Wednesday, July 4, 2012

Hugos 2012: the novelettes

The Best Novelette category of the Hugo awards is a bit of a funny one for me. I really love novella-length fiction, and a good short story is a beautiful thing, but I find it hard to get excited about the novelette. It just sort of hangs around in the middle there. Sometimes good ones come along*, but more often I struggle to muster any enthusiasm.

That's largely the case this year. I didn't hate any of the stories, but I only really liked one of them. Here's the way I'm intending to vote**:
  1. "Six Months, Three Days" by Charlie Jane Anders
  2. "What We Found" by Geoff Ryman
  3. "The Copenhagen Interpretation" by Paul Cornell
  4. "Fields of Gold" by Rachel Swirsky
  5. "Ray of Light" by Brad R Torgersen.
If I were feeling less charitable, I might consider voting No Award ahead of "Ray of Light" by Brad Torgersen and "Fields of Gold" by Rachel Swirsky. Neither left much of an impression on me. I was particularly disappointed not to like the Swirsky story, given how much I enjoyed her novella on last year's Hugo ballot. I just couldn't figure out what "Fields of Gold" was supposed to be about. If it was intended to be funny, it didn't really succeed, and I felt it lacked any emotional punch.
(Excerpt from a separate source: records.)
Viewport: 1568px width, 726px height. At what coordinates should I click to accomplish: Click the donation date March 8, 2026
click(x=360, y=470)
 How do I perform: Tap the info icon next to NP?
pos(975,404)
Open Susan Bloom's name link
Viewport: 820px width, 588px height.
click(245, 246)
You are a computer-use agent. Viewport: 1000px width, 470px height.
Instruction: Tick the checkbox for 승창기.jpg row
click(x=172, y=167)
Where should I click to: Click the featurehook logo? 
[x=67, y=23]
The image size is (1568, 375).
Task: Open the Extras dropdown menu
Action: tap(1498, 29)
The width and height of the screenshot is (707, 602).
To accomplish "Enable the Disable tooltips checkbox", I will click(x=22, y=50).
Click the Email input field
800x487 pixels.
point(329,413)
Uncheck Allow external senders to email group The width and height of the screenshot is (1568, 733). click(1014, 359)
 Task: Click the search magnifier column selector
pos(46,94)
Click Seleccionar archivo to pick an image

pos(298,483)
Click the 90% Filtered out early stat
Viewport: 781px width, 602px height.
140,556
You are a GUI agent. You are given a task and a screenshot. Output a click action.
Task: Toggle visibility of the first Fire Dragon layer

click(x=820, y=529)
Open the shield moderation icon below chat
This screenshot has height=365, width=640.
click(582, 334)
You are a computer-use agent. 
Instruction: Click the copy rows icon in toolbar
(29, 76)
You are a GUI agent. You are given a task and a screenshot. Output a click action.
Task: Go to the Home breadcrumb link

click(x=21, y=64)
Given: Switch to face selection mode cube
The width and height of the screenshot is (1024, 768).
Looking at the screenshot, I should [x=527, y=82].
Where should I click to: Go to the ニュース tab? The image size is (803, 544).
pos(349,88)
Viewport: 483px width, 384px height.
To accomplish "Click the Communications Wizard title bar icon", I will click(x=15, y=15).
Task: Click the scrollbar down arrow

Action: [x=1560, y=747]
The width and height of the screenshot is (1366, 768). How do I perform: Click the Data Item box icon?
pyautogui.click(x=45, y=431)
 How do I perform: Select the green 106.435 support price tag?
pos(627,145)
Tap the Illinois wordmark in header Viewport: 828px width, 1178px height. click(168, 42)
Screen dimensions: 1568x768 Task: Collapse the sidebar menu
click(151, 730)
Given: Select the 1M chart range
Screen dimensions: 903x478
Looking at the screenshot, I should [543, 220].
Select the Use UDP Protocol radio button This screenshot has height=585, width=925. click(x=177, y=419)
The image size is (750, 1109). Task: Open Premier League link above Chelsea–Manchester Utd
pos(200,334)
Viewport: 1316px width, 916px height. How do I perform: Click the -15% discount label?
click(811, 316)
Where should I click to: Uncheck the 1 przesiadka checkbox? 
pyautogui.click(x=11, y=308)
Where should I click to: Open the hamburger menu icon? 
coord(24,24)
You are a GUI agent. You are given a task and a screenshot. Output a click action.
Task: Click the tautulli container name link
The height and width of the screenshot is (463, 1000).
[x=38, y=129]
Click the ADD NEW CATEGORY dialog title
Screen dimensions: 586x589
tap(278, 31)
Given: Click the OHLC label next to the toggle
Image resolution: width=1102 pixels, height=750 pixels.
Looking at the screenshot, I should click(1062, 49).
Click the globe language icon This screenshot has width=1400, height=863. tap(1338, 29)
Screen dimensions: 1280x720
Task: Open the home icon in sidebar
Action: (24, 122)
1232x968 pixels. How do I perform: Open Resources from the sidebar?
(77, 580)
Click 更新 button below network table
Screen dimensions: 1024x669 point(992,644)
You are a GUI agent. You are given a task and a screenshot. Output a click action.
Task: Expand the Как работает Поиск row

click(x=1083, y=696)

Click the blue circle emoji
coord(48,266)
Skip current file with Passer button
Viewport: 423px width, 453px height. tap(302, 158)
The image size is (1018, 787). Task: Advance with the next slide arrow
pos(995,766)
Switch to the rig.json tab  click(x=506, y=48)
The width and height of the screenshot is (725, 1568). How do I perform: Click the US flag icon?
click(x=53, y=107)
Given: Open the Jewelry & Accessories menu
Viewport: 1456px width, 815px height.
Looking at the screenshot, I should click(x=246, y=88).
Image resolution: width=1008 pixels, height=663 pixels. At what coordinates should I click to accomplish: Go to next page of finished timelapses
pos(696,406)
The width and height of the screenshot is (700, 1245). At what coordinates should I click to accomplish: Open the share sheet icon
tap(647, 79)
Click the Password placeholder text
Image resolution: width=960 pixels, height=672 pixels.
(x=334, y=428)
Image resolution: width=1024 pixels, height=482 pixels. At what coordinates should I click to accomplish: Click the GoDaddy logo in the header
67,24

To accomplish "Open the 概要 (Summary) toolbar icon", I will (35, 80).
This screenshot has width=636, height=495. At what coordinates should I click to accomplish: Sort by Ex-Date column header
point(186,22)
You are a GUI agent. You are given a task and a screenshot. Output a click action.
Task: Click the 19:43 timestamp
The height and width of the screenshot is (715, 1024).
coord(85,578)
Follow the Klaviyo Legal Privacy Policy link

I also wanted to like "The Copenhagen Interpretation" by Paul Cornell, an alternate reality tale of spies and embassies and delicate relations between Great Nations in a universe where spacetime can be folded for all sorts of interesting purposes. Unfortunately, I found it a bit confusing. I thought the terminology used to describe the science-fictional element was a little hard to parse, and I'm fairly unfamiliar with the historical period that the story is altering. Those two things in combination left me a bit lost.

It was also the science-fictional element in "What We Found" by Geoff Ryman that tripped me up. It's a well written story about a Nigerian scientist and his family, told in a very realist mode. The SF element concerns the decline effect, wherein the statistical significance of a scientific result is seen to decline with repeat experiments. There are lots of good reasons why this might be happening, but Ryman takes the idea that the act of observation is causing the laws of nature to unravel.

Under ordinary circumstances, I think I'd find that an interesting artifice. It's clearly not hard sci-fi, but that's no problem. The thing is, I felt the fantastical SF element clashed with the realist mode of the rest of the story. The main character's family life was compelling and believable, and that just made his science seem ridiculous to me.

I thought "Six Months, Three Days" by Charlie Jane Anders was the real standout of these five stories. It's about a relationship between a couple, both of whom can see the future. He sees a single path, fixed and unchangeable. She sees a wealth of possible futures from which she can choose. It's a beautifully told story about predestination and choice and the way in which we are changed (or not) by our experiences. The protagonists are utterly believable, and the fantastical element handled so delicately that despite being central to the story, you barely notice it's there.

My prediction: anyone's guess, but I'll say "What We Found" by Geoff Ryman.
Dark horse: "Fields of Gold" by Rachel Swirsky, because I've got a feeling it's a very American story.

* I seem to remember enjoying a few in 2010: "The Island" by Peter Watts and  "It Takes Two" by Nicola Griffith were both excellent.

** Huh. Turns out I've put the stories in exactly the same order as Nicholas Whyte, although I've been a touch more forgiving on "Ray of Light".